■ Work to be completed ■
Return each entry word for word. Leave the images out.

[Collected data entries]
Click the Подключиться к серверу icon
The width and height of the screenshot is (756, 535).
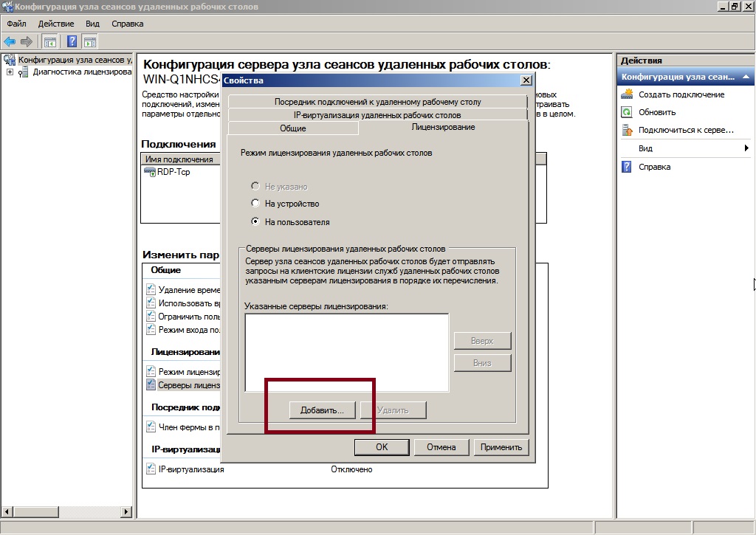(628, 130)
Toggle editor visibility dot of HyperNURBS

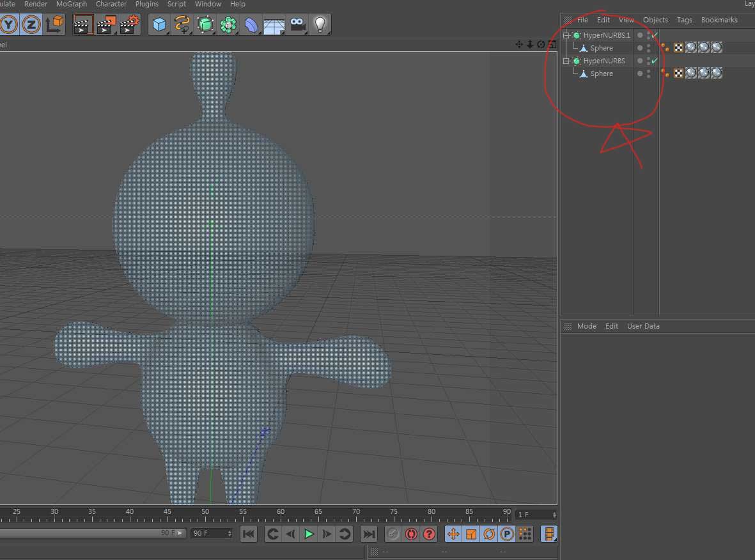[x=640, y=60]
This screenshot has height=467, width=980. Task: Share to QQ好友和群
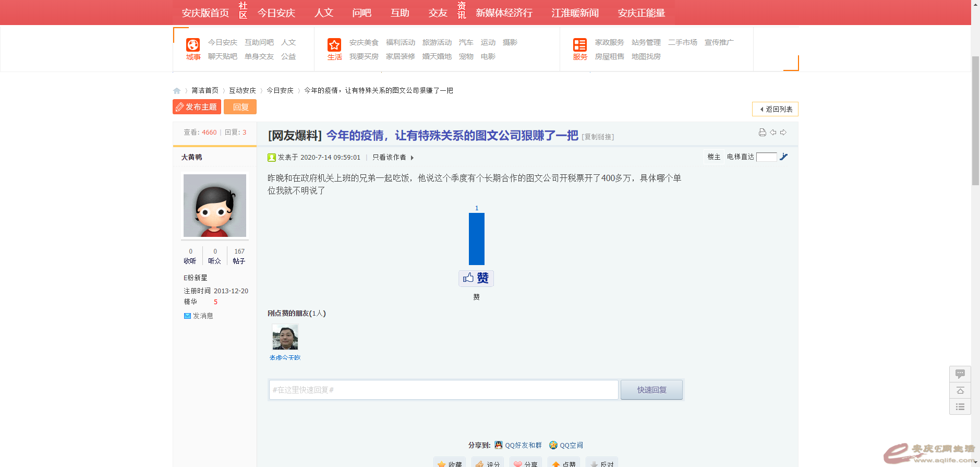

■ Solved exercise ■
Click the Подключиться к серверу icon
The width and height of the screenshot is (756, 535).
(628, 130)
Toggle editor visibility dot of HyperNURBS

[x=640, y=60]
This screenshot has height=467, width=980. Task: Share to QQ好友和群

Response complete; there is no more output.